Write out only the lines from the line that holds "The height and width of the screenshot is (432, 670)." to the end of the listing below, inclusive, with the pictures omitted.

§ Supplied data

== Segment start ==

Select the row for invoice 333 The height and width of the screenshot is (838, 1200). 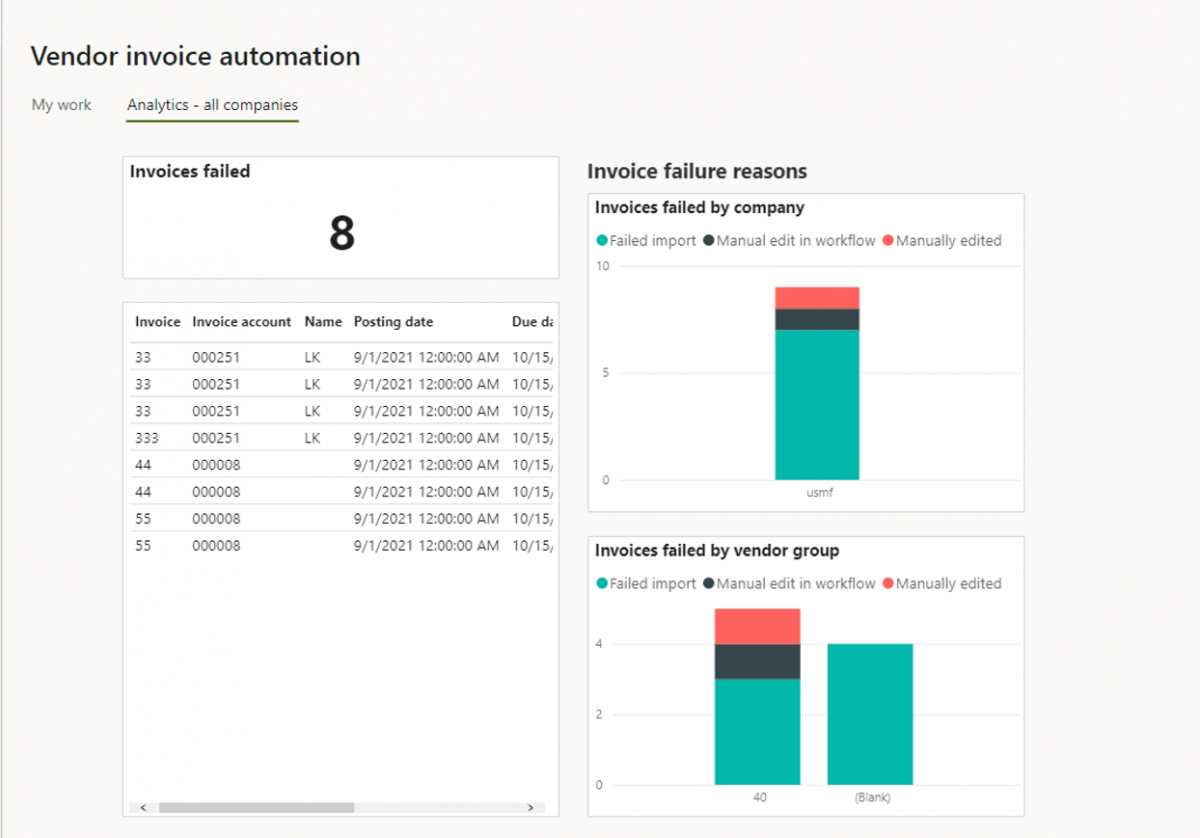pos(340,438)
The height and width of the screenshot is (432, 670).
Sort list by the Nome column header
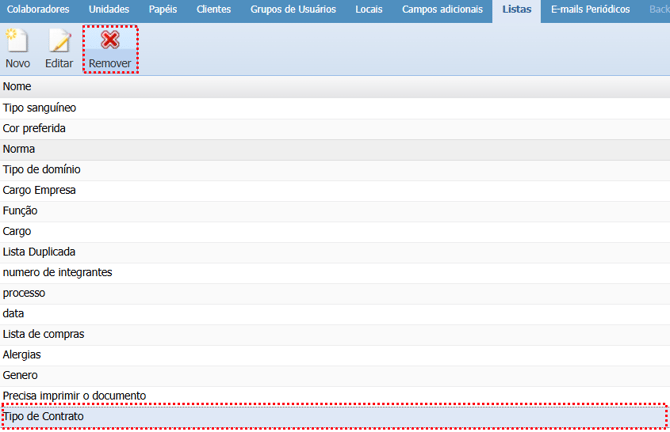[x=17, y=87]

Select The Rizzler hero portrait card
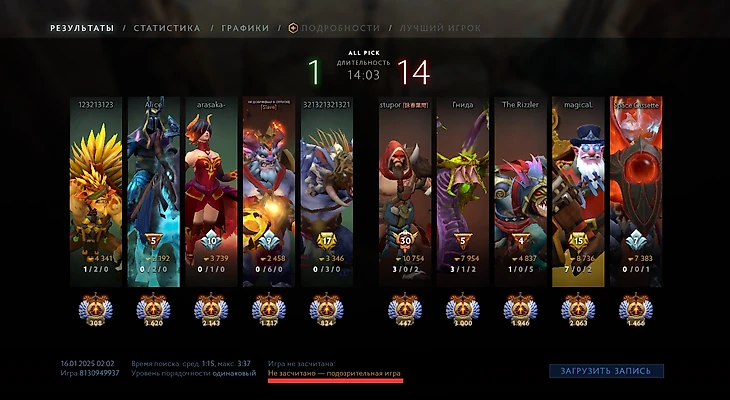pyautogui.click(x=520, y=191)
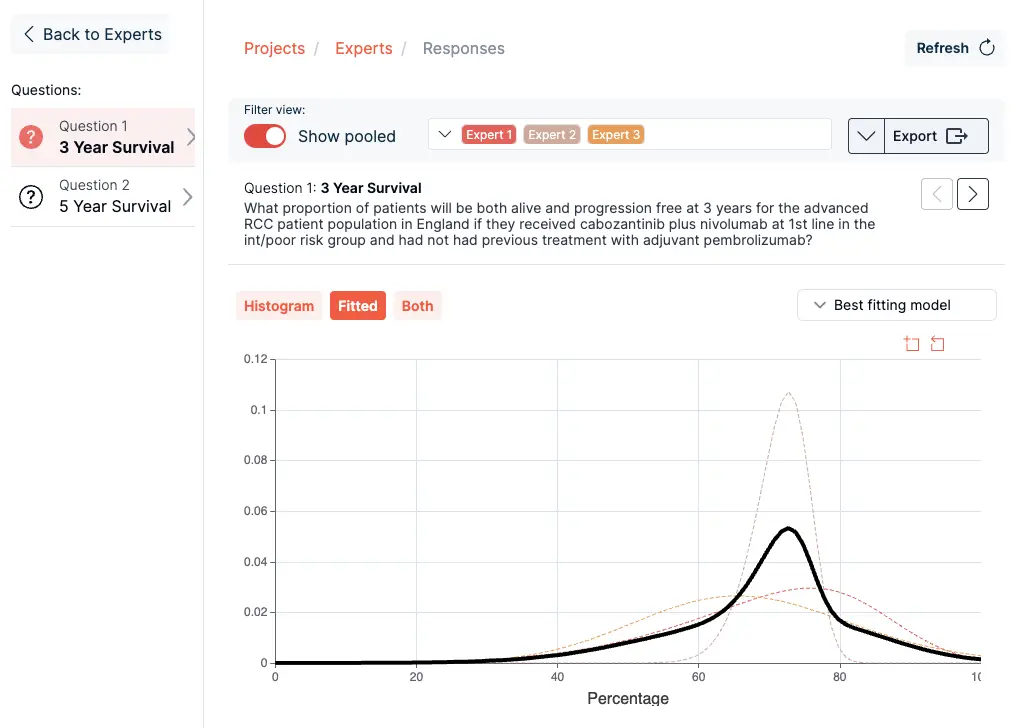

== Segment end ==

§ Solved problem
The height and width of the screenshot is (432, 670).
Sort list by the Nome column header
[x=17, y=87]

Select The Rizzler hero portrait card
pyautogui.click(x=520, y=191)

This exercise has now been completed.